Her bosom swelled with relief and compassion; and—she let him out.
Running upstairs again she thought: ’I’ve just time. What shall I put on? Poor Edward, poor Noel! What colour does Jimmy like? Oh! Why didn’t I keep him those ten years ago—what utter waste!’ And, feverishly adorning herself, she came back to the window, and stood there in the dark to watch, while some jasmine which grew below sent up its scent to her. ‘Would I marry him?’ she thought, ’if he asked me? But he won’t ask me—why should he now? Besides, I couldn’t bear him to feel I wanted position or money from him. I only want love—love—love!’ The silent repetition of that word gave her a wonderful sense of solidity and comfort. So long as she only wanted love, surely he would give it.
A tall figure turned down past the church, coming towards her. It was he! And suddenly she bethought herself. She went to the little black piano, sat down, and began to sing the song she had sung to him ten years ago: “If I could be the falling dew and fall on thee all day!” She did not even look round when he came in, but continued to croon out the words, conscious of him just behind her shoulder in the dark. But when she had finished, she got up and threw her arms round him, strained him to her, and burst into tears on his shoulder; thinking of Noel and that dead boy, thinking of the millions of other boys, thinking of her own happiness, thinking of those ten years wasted, of how short was life, and love; thinking—hardly knowing what she thought!
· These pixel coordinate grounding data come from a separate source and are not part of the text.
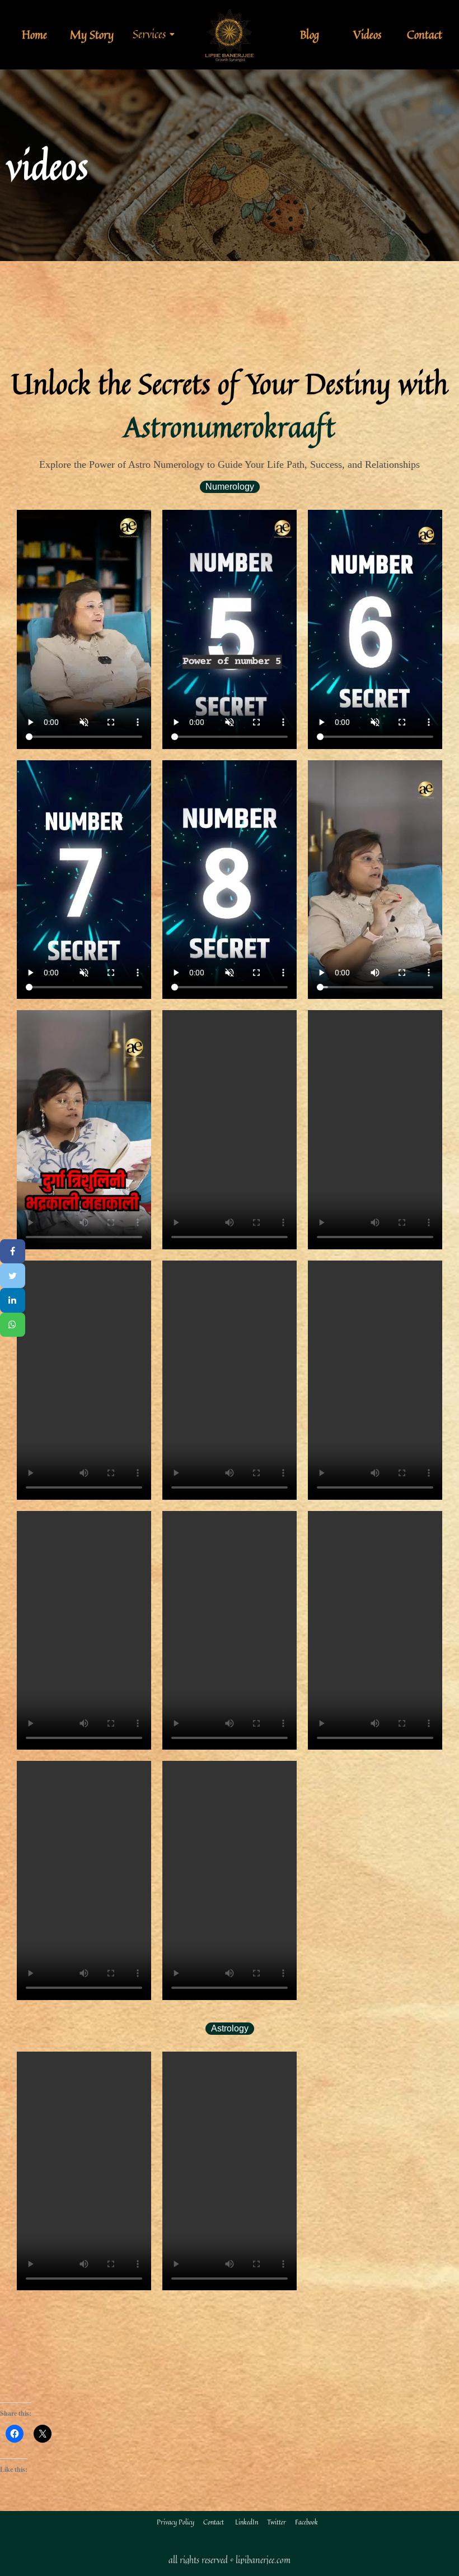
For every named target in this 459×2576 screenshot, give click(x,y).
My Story (92, 34)
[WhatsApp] (12, 1325)
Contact (424, 34)
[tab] (230, 487)
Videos (367, 34)
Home (34, 34)
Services (149, 34)
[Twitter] (12, 1275)
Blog (309, 34)
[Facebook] (12, 1251)
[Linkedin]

And Jimmy Fort, very moved by this emotion which he only half understood, pressed her tightly in his arms, and kissed her wet cheeks and her neck, pale and warm in the darkness.
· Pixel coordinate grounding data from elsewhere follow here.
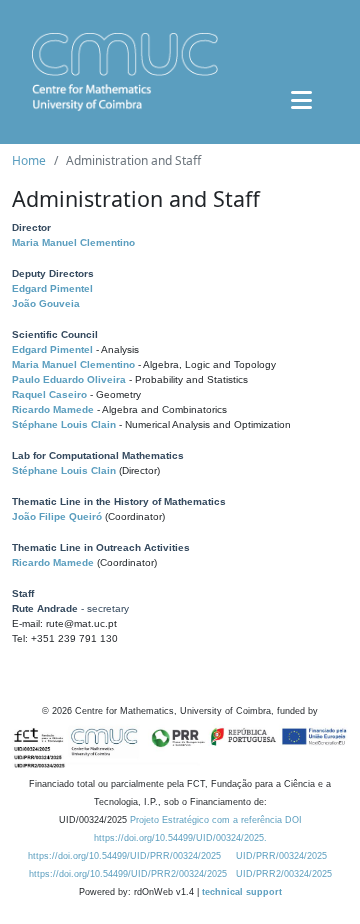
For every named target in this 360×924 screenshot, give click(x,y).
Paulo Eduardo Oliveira (69, 379)
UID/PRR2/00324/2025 (284, 874)
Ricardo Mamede (53, 409)
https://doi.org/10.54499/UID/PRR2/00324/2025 (128, 874)
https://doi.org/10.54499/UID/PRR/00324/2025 (124, 856)
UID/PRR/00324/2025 (281, 856)
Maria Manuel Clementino (73, 242)
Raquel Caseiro (49, 394)
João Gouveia (46, 303)
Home (29, 160)
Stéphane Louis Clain (64, 424)
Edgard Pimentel (52, 288)
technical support (242, 892)
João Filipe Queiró (57, 516)
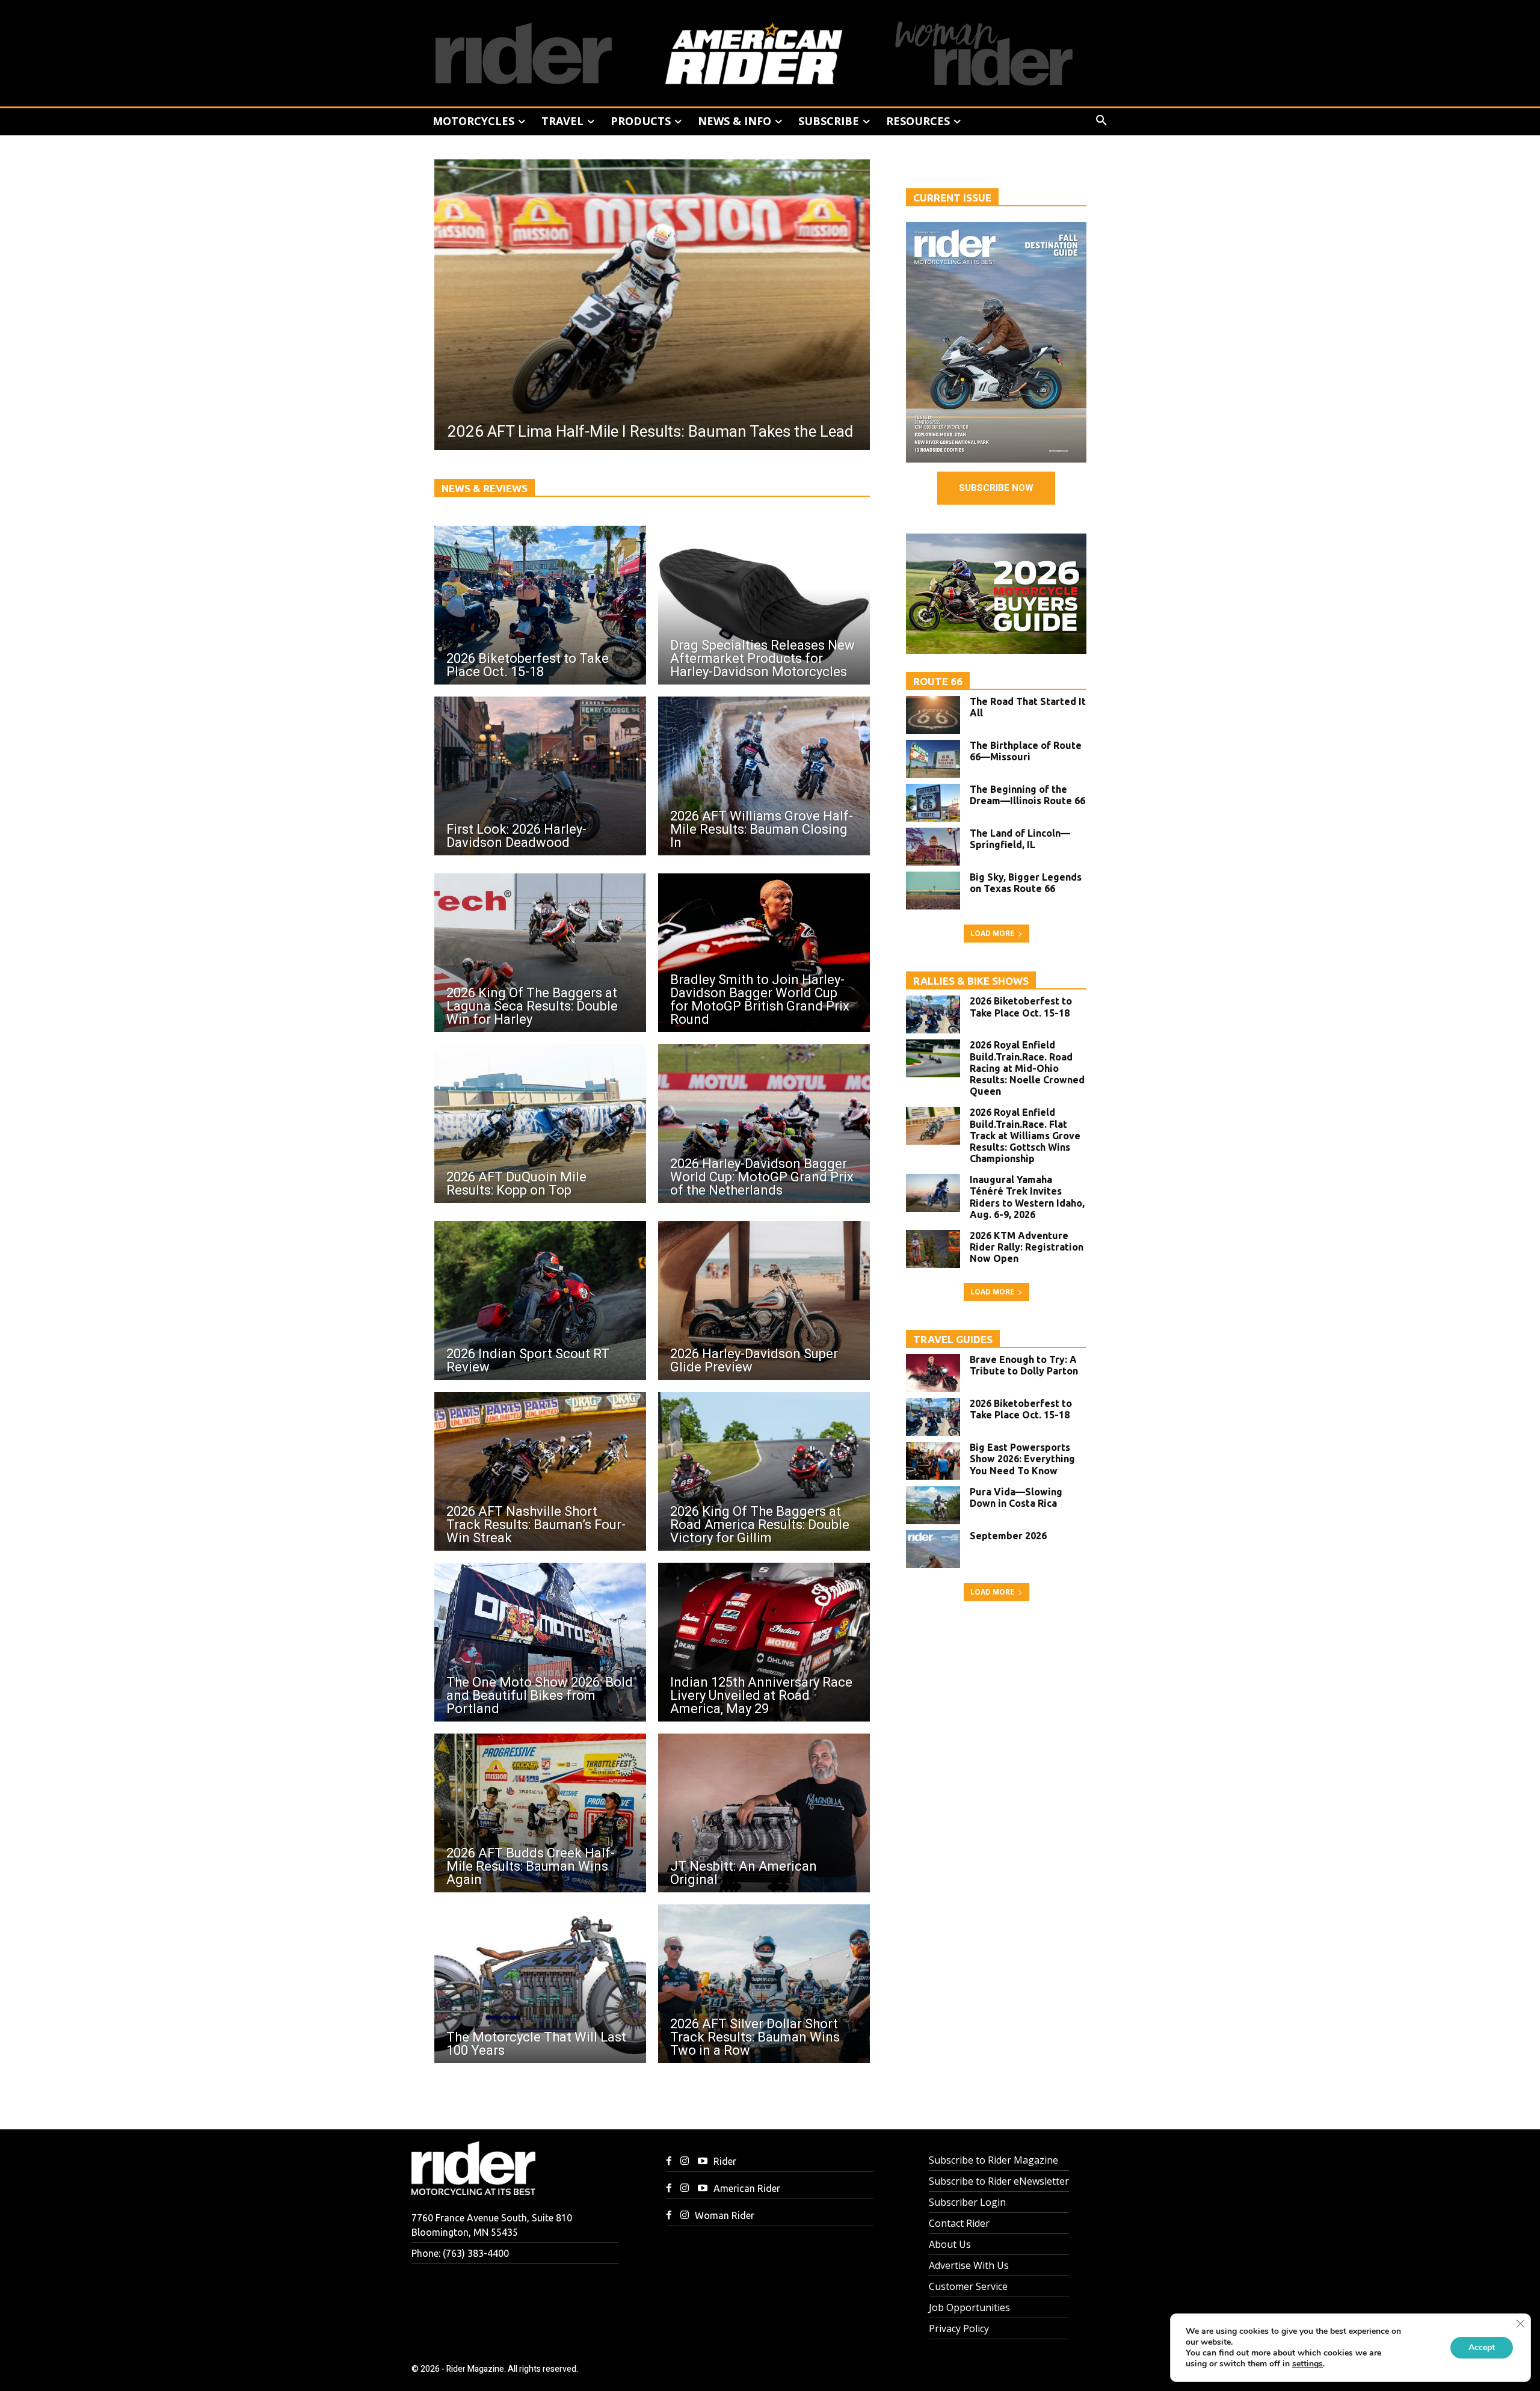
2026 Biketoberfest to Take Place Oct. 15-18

Noel went on with her work for a month, and then, one morning, fainted over a pile of dishes. The noise attracted attention, and Mrs. Lynch was summoned.
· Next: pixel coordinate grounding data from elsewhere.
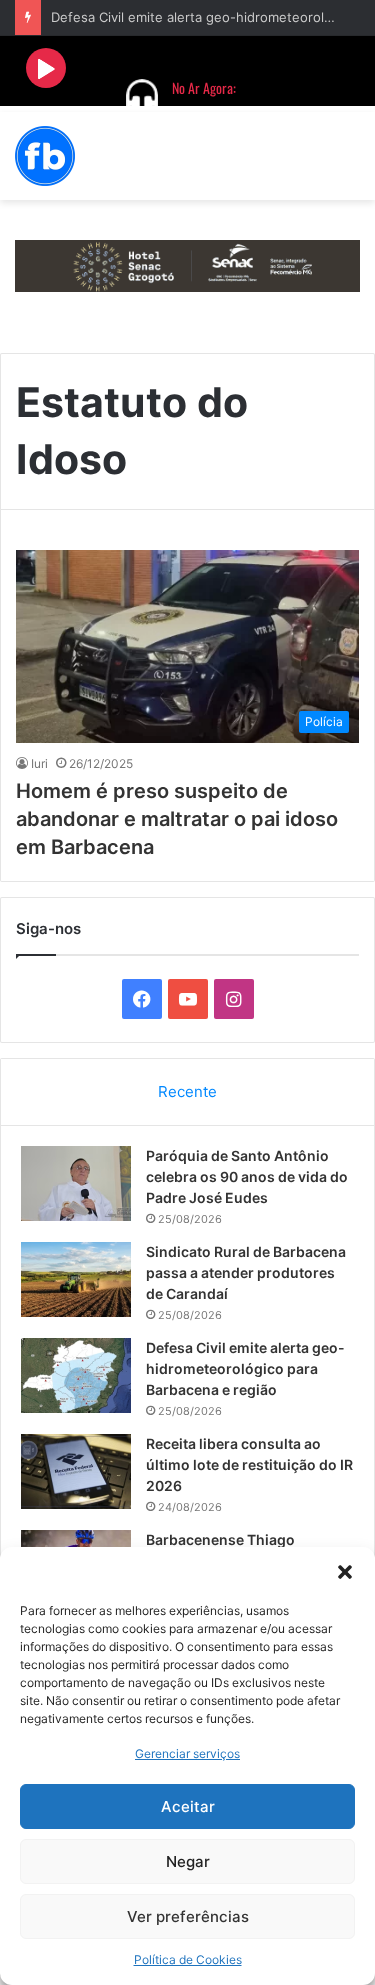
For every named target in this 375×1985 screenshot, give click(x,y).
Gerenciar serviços (187, 1753)
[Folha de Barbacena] (45, 156)
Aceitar (188, 1806)
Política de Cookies (188, 1959)
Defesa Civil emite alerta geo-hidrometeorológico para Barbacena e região (245, 1368)
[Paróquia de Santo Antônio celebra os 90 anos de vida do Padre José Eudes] (76, 1183)
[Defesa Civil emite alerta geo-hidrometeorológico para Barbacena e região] (76, 1375)
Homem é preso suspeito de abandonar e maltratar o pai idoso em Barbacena (177, 819)
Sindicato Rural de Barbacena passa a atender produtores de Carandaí (246, 1272)
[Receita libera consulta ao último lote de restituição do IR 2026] (76, 1471)
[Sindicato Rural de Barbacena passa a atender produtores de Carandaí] (76, 1279)
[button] (345, 1572)
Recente (187, 1091)
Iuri (39, 763)
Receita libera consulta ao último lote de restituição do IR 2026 (249, 1464)
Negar (188, 1861)
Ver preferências (188, 1916)
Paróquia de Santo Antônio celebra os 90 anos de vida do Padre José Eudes (247, 1176)
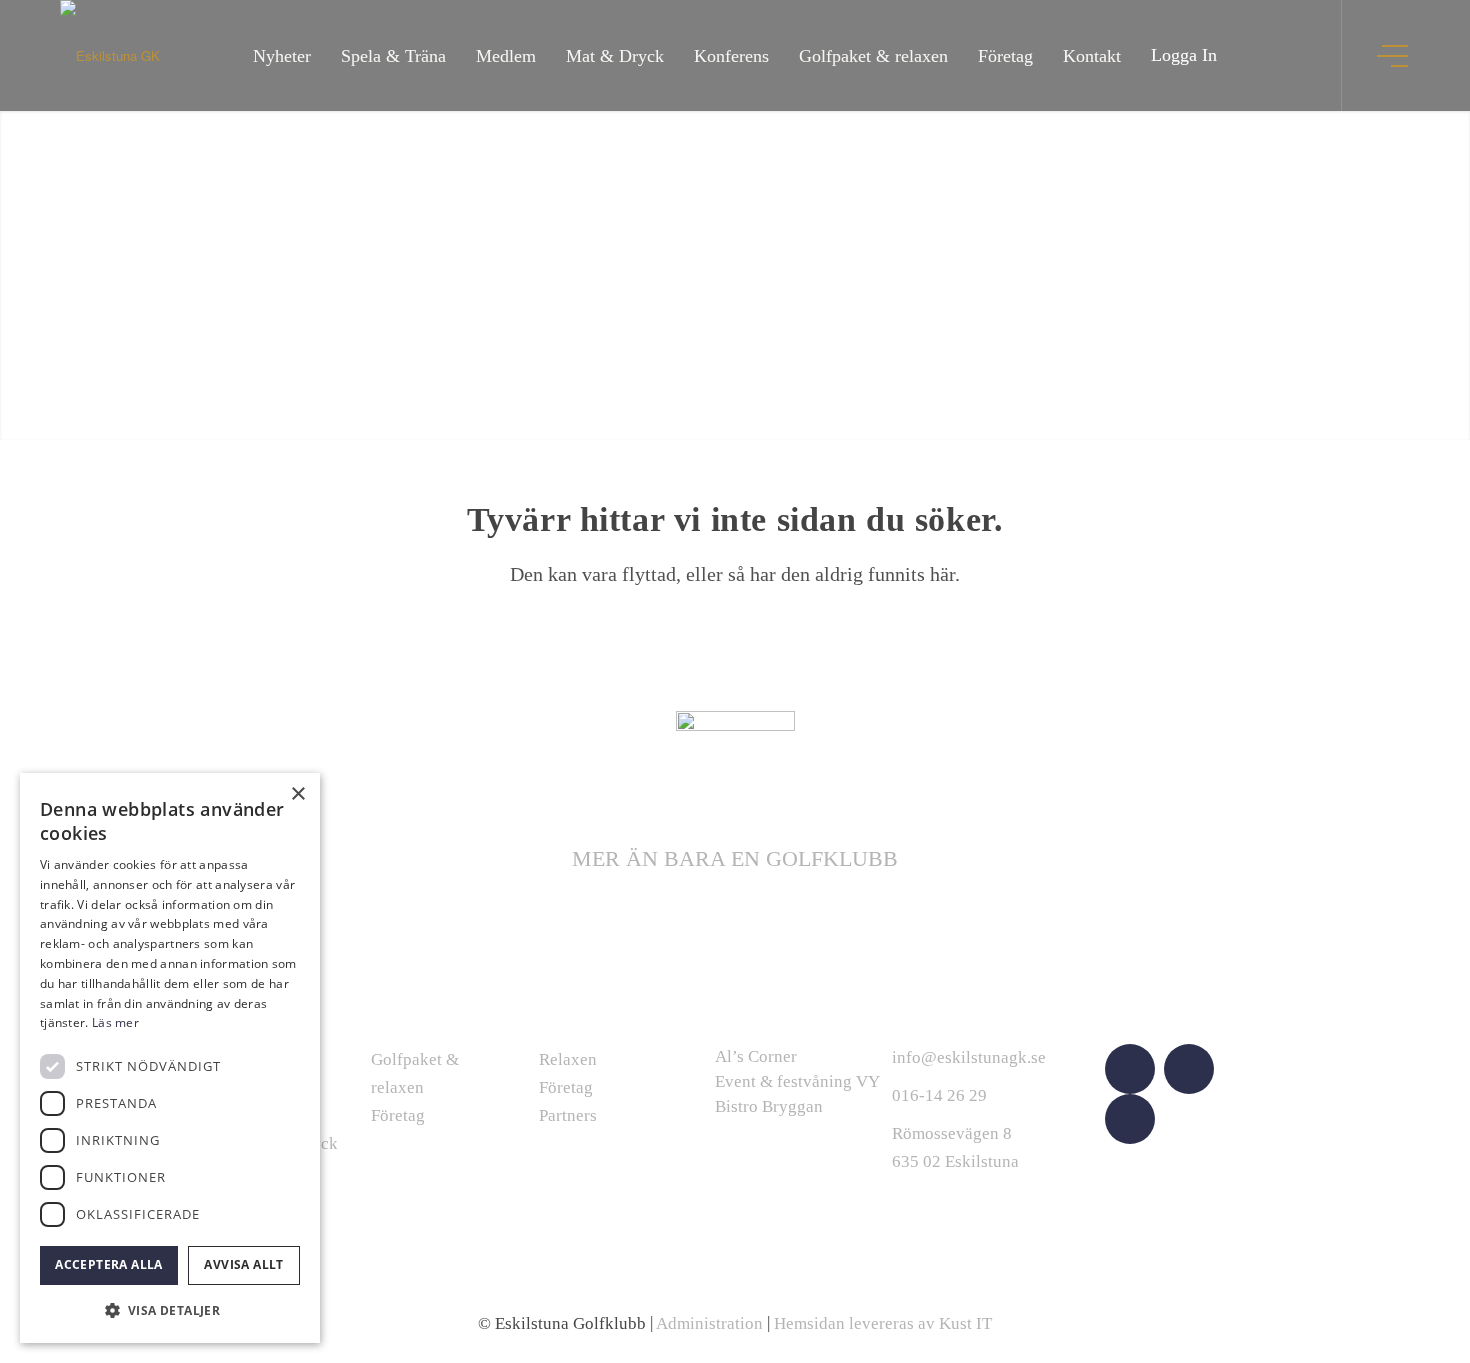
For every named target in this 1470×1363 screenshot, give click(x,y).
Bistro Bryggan (769, 1106)
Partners (568, 1115)
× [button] (297, 794)
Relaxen (568, 1059)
The sight of her lying there so deadly white taxed Leila’s nerves severely. But the girl revived quickly, and a cab was sent for. Leila went with her, and told the driver to stop at Camelot Mansions. Why take her home in this state, why not save the jolting, and let her recover properly? They went upstairs arm in arm. Leila made her lie down on the divan, and put a hot-water bottle to her feet. Noel was still so passive and pale that even to speak to her seemed a cruelty. And, going to her little sideboard, Leila stealthily extracted a pint bottle of some champagne which Jimmy Fort had sent in, and took it with two glasses and a corkscrew into her bedroom. She drank a little herself, and came out bearing a glass to the girl. Noel shook her head, and her eyes seemed to say: “Do you really think I’m so easily mended?”